You finally have passwordless login working in one app, but your ADC gateway still nags users for credentials like it’s 2008. Citrix ADC WebAuthn integration fixes that, turning authentication from an obstacle into a silent guardrail. The challenge is knowing how to wire it up without breaking federated SSO or annoying your admins.
Citrix ADC, formerly NetScaler, is the front door for most enterprise traffic. It handles load balancing, access control, and policies that keep networks predictable. WebAuthn, on the other hand, is the W3C standard for hardware‑backed authentication using keys or biometrics. Together, they turn your ADC into a modern identity broker that proves who’s connecting, not just from where.

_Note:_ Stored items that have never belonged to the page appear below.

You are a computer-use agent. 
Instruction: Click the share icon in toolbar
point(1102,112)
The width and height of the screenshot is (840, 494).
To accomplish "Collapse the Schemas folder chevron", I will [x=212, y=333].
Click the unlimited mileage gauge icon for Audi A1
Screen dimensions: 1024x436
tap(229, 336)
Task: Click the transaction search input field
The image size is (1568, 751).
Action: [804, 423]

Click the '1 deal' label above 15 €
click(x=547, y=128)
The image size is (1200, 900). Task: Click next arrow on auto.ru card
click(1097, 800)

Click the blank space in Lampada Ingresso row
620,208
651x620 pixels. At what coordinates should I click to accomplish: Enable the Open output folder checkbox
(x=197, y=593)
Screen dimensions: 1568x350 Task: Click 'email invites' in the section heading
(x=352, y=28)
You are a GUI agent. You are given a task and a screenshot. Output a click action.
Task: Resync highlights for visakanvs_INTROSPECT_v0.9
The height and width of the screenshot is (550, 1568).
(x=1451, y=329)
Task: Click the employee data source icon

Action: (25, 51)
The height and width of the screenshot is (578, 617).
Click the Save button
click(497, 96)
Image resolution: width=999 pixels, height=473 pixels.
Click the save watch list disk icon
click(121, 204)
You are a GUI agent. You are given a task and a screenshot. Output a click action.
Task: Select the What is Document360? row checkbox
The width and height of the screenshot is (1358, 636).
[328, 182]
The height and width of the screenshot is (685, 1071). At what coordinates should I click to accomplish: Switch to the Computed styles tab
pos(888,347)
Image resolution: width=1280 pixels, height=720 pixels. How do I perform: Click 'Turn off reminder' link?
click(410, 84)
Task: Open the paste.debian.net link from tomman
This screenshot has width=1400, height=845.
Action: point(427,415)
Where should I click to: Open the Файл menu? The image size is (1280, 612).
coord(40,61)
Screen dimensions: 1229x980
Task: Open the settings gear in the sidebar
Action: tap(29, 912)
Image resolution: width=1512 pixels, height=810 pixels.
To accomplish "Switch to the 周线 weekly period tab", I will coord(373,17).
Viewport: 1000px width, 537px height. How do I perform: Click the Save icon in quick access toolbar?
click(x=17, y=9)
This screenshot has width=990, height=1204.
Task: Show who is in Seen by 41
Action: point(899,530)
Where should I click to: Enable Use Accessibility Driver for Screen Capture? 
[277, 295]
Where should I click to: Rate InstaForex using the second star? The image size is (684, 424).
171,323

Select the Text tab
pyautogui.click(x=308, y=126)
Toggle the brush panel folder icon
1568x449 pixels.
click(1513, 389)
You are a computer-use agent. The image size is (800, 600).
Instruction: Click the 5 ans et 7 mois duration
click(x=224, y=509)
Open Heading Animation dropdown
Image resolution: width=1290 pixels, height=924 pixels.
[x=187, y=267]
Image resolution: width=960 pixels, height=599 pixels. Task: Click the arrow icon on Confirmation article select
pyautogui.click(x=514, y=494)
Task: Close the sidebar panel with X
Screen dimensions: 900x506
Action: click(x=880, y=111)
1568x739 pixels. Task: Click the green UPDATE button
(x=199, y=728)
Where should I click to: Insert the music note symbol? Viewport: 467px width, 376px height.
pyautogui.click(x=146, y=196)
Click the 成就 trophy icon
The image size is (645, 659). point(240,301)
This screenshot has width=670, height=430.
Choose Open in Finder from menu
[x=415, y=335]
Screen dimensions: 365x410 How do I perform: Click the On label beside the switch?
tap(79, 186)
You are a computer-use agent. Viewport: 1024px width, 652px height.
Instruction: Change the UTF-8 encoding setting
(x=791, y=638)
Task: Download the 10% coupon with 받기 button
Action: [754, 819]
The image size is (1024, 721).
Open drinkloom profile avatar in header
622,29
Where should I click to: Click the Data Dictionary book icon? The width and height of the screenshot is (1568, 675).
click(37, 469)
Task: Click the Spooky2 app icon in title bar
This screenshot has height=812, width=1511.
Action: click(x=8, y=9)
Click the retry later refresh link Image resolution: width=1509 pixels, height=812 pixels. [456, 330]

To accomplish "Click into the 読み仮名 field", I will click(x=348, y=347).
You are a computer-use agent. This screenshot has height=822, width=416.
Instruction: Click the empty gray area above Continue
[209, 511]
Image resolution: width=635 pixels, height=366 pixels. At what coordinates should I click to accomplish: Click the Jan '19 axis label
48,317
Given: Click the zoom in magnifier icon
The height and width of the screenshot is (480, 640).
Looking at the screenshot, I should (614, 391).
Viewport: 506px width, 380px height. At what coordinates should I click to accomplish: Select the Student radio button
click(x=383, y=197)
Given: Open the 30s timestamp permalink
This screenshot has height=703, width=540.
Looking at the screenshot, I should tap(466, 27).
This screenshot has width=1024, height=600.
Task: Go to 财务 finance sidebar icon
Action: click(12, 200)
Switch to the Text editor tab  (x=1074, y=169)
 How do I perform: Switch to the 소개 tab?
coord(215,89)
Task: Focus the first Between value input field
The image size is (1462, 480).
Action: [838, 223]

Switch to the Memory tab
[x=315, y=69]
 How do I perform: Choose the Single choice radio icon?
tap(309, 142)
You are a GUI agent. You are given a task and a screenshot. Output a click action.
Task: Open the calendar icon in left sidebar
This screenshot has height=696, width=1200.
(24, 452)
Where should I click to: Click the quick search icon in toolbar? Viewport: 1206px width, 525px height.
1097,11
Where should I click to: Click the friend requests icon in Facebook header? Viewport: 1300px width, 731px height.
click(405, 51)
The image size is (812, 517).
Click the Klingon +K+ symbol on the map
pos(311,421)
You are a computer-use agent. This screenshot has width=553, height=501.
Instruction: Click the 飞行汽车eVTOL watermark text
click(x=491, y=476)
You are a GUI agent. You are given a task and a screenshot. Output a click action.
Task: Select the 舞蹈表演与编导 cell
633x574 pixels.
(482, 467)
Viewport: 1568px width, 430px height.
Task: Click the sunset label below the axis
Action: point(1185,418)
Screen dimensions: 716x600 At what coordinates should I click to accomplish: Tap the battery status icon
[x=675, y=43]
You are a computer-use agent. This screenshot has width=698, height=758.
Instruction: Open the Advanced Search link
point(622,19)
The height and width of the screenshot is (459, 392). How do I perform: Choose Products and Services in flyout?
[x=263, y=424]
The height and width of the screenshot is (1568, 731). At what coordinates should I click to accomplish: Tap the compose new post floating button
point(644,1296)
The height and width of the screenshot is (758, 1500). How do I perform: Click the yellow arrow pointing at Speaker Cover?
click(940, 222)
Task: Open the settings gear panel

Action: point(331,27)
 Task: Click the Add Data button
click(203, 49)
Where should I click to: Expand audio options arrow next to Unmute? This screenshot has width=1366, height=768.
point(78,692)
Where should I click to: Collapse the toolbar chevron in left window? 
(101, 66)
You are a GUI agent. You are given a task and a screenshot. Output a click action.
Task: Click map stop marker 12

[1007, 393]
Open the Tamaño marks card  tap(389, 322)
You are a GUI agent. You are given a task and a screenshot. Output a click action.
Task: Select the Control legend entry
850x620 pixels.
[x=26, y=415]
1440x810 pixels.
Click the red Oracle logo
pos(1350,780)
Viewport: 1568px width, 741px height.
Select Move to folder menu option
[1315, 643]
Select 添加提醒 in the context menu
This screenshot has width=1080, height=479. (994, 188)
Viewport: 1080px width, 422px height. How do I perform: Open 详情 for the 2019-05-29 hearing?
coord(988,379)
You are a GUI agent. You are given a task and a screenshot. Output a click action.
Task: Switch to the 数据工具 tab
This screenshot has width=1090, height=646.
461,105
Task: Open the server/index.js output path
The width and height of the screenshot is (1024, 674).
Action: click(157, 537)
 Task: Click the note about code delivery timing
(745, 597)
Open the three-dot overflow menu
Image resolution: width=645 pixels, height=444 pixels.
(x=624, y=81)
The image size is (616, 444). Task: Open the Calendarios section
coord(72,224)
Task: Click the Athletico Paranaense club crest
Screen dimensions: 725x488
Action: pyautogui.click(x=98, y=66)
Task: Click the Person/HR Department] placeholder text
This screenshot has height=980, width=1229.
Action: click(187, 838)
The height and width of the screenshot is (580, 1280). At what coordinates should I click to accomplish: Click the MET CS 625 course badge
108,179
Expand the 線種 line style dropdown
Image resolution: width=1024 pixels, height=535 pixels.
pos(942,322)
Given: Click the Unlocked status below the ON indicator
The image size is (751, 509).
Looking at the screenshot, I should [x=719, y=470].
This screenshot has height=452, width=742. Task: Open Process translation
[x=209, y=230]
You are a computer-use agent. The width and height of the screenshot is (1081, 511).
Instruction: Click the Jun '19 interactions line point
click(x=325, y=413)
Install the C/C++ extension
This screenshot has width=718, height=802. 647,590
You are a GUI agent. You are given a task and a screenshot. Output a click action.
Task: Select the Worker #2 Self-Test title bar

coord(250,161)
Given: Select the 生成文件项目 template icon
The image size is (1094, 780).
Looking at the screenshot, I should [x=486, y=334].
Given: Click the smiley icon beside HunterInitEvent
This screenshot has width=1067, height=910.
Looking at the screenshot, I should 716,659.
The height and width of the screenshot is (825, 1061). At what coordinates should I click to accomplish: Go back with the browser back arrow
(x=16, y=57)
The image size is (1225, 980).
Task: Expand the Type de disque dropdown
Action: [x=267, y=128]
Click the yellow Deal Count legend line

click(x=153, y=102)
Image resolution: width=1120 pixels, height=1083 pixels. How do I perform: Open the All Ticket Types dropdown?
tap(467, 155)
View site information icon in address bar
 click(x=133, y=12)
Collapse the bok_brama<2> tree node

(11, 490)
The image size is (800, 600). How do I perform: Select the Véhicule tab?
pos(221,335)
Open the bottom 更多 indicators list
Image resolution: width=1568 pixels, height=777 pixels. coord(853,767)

When Citrix ADC WebAuthn is enabled, authentication moves from password store to browser and device. Users tap a YubiKey or fingerprint reader, your RADIUS or SAML policy confirms the result, and the ADC issues a session ticket or JWT downstream. The ADC becomes an identity hub enforcing phishing‑resistant authentication across VPNs, apps, and gateways.
To set it up, admins map an authentication policy using nFactor. The first factor triggers WebAuthn via a login schema, which calls into the client’s security key. After validation, a classic or advanced policy checks group membership through LDAP or SAML. No passwords cross the wire, and session context stays signed all the way through. The logic is simple: identity proofing up front, policy enforcement everywhere else.
If you get “Invalid state” or “Authenticator not registered” messages, sync your public keys between your identity provider and ADC store. Citrix supports multiple signing algorithms, but they must line up with what your IdP advertises. Think of it like OAuth scope mismatches: fix the metadata first.